▸ **Instructions for the task**:
Reproduce exactly, and only, the lines running from the start of the entries below to the line containing "Task: Click folder".

▸ **Records shown**:
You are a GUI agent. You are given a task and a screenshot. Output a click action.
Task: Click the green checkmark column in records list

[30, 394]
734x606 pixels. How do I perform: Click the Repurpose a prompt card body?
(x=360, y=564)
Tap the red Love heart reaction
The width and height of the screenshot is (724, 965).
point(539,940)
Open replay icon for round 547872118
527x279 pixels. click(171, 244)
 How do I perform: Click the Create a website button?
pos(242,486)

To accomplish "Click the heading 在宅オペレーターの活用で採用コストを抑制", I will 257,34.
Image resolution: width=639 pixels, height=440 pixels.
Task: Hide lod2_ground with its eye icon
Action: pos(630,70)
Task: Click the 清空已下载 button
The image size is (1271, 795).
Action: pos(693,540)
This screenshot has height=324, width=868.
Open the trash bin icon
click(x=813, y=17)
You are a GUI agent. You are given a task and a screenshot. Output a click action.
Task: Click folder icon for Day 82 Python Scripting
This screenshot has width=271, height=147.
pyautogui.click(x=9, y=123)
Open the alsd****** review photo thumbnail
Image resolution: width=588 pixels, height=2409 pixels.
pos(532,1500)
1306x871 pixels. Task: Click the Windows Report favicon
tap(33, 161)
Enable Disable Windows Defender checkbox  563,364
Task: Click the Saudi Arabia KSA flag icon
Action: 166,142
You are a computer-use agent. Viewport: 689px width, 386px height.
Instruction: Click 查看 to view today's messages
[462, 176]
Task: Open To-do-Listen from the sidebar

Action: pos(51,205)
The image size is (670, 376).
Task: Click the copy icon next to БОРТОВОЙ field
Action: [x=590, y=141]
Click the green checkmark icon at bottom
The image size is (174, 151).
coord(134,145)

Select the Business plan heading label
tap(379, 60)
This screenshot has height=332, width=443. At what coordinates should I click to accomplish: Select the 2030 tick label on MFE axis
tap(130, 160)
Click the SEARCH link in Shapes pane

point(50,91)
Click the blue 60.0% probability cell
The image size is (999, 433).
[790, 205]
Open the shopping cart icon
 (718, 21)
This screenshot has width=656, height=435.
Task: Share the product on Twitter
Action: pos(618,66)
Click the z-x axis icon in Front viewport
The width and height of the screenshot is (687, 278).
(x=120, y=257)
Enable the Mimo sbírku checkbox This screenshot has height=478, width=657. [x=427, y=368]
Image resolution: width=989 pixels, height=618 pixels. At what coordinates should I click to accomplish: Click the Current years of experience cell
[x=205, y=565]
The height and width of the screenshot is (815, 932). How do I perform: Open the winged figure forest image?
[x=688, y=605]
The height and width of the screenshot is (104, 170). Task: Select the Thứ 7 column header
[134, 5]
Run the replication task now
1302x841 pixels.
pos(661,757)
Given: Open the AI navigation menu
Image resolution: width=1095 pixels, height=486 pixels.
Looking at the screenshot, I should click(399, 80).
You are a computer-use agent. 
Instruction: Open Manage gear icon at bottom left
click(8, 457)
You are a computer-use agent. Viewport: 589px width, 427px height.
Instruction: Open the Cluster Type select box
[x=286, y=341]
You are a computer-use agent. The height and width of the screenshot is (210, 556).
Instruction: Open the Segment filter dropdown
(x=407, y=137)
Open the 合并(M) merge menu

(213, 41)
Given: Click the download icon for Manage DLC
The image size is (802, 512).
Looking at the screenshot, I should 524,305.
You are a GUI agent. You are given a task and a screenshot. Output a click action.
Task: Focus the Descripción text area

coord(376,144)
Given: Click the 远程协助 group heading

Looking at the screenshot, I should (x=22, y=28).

▸ **Response to this task**:
You are a GUI agent. You are given a task and a screenshot. Output a click action.
Task: Click the green checkmark column in records list

[30, 394]
734x606 pixels. How do I perform: Click the Repurpose a prompt card body?
(x=360, y=564)
Tap the red Love heart reaction
The width and height of the screenshot is (724, 965).
point(539,940)
Open replay icon for round 547872118
527x279 pixels. click(171, 244)
 How do I perform: Click the Create a website button?
pos(242,486)

To accomplish "Click the heading 在宅オペレーターの活用で採用コストを抑制", I will 257,34.
Image resolution: width=639 pixels, height=440 pixels.
Task: Hide lod2_ground with its eye icon
Action: pos(630,70)
Task: Click the 清空已下载 button
The image size is (1271, 795).
Action: pos(693,540)
This screenshot has height=324, width=868.
Open the trash bin icon
click(x=813, y=17)
You are a GUI agent. You are given a task and a screenshot. Output a click action.
Task: Click folder icon for Day 82 Python Scripting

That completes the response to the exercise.